It is our assumptions about what education is, where and when learning and teaching takes place, and how education,
school districts, and school sites should be organized that control the
current organizational face of education. We have built what we assumed is the best organization and model for delivery of instruction to a population.
What, however, if those
assumptions are wrong?
Have you ever considered the fact that the assumptions you make about what education is and what is should be are wrong?
As O’Toole puts it, “Remember,
it was once widely assumed that no airline could trust its employees to
decide how best to serve customers—until Southwest did. It one was
assumed that no company in the discount retail industry could succeed
while paying its employees decent salaries and offering them full
benefits—until Costco did. It was assumed that poorly educated
blue-collar workers in old-line manufacturing firms could not be taught
managerial accounting and then left to be self-managing—until SRC
Holdings did. Once the conventional wisdom was that employees must be
closely supervised and governed by rules—until W.L. Gore proved
otherwise. And it was assumed that the first thing a company must do in
a financial crisis is to lay off workers—until Xilinx discovered
alternatives.”
Are there alternatives to our current model?

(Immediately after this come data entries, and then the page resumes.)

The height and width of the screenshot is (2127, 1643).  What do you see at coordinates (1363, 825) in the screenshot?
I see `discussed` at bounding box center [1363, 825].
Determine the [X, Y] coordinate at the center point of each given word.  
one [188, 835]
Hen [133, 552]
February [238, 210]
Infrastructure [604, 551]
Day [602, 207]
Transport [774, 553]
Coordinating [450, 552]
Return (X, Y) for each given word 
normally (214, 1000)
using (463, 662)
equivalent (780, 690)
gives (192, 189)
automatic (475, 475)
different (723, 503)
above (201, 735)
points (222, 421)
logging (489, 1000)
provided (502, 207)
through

Does education have alternatives? Are
educational leaders willing to honestly explore them? Will teachers, union
leaders, parents, and politicians allow for different assumptions to be pursued? William A. Foster said, “Quality
is never an accident; it is always the result of high intention,
sincere effort, intelligent direction and skillful execution; it
represents the wise choice of many alternatives.” Is what we have built the "wise choice of many alternatives", or is it simply what we have ended up with?
Archibald MacLeish once said, "What is freedom? Freedom is the right to choose: the right to create for oneself the alternatives of choice." Wil education and those in it ever have the freedom to develop and create alternatives to the current model. Will we be free to pursue the The High-Involvement Company or the Global-Competitor Company, as described by O' Toole, or a hybrid of the two, or even something not yet discovered?
As O’ Toole says, “The statement ‘I have no alternative’ is one of the surest indicators of leadership failure.”